In gross hematuria, the blood is visible to the naked eye, which carries a higher risk of cancer.
"In the older patient population with risk factors, it can be as high as 30 percent," Masterson said.
Hematuria, be it microscopic or gross, is not to be trivialized or ignored.
A workup for hematuria involves imaging of the kidneys via ultrasound or computed tomography (CT) scan. The next step is the cystoscopy.
"The reason we do it is bladder cancer starts off somewhat like skin cancer where it's just an abnormality on the surface," Masterson said. "Those abnormalities are not going to be seen. Think of it almost like a mole. If you were to have a CT scan of your arm that has a mole on it, you're not going to see a mole on the CT scan. You actually have to go in with a camera to take a look at the surface of the bladder.
"The hope is that when it's microscopic hematuria, we're catching these things early when they're still treatable or potentially curable. Even though that risk of cancer is very small, if it's there, it's usually early stage and can be treated."
How is blood in urine treated?
Urologists need to treat the underlying cause of hematuria first, said Arthur L. Burnett, M.D., a professor of urology at Johns Hopkins School of Medicine in Baltimore.
If it's a small enough kidney stone, doctors will leave it alone. If it's big enough, they will treat it with one of a variety of treatments to eradicate it.
"If it's a bladder tumor, we may cut it out, and after it heals up, that hopefully resolves it," Burnett said. "If it's growing deeply into the structures of the urinary tract, sometimes that warrants a much more aggressive surgical treatment like removing a portion of the urinary tract."
If it's a UTI, the urologist treats the infection, usually with antibiotics.
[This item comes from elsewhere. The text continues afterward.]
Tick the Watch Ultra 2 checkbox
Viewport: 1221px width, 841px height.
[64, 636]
If it's an enlarged prostate, they can prescribe medications.
If the cause of the hematuria is dehydration, strenuous exercise or a bleeding vein on the prostate, Stieglitz advises patients to drink more fluids.
"I tell them to watch out how hard they work out," she said. "If it's constipation, I put a lot of patients on fiber to try to get them to not struggle with that, and also tell them to increase their fluids."
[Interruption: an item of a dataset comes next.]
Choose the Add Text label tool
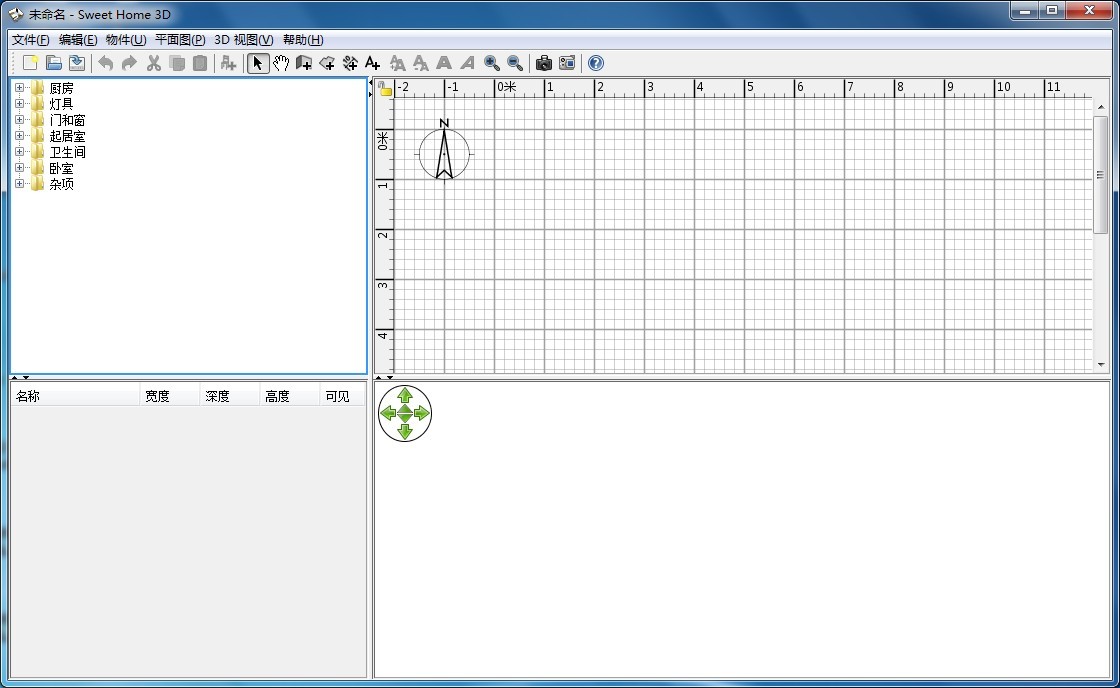Image resolution: width=1120 pixels, height=688 pixels. (x=373, y=63)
What is persistent microscopic hematuria?
Some patients will experience persistent blood in the urine, typically in the form of microscopic hematuria, and the urologist never finds the cause.
"They go through the whole workup, and then we check their urine again year after year, and there's blood that remains there," Masterson said. "We follow them very closely because they still could develop something later on."
If a patient has microscopic hematuria and no one can figure out why, it's likely because their kidney filters are leaky.
"It's called renal leak," Stieglitz said. "The idea is your kidneys are your filters—they clean all your blood out. If your filters leak a little bit, then some blood cells will get into your urine, and you'll have microscopic hematuria."
Bottom line: Hematuria, be it microscopic or gross, is not to be trivialized or ignored.
"It could be a signal of a serious condition and warrants a proper workup," Burnett said.
"Definitely find a urologist, even if it goes away," Stieglitz added.